■ Data under study ■

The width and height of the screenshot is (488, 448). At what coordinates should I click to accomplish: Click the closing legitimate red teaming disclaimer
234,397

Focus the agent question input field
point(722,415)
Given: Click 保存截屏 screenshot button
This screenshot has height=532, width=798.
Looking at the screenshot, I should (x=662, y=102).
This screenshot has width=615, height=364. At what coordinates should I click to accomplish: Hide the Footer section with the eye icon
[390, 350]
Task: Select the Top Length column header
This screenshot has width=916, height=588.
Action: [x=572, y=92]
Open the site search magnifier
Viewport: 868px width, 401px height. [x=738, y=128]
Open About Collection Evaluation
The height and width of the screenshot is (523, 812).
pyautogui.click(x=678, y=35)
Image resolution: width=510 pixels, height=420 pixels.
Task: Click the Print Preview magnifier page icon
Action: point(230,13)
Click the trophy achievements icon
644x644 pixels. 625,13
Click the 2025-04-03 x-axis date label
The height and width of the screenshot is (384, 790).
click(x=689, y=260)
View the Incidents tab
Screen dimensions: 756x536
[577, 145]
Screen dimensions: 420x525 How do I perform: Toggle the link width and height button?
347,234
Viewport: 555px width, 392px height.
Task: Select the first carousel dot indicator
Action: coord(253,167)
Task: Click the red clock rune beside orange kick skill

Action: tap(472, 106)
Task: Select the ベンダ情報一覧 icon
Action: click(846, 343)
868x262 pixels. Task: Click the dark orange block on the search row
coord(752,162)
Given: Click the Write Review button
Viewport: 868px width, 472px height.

■ Exercise instructions ■
What is needed is every line of the records above that contains the word "Given".

■ Response to this exercise ■
Given: Click 保存截屏 screenshot button
Given: Click the Write Review button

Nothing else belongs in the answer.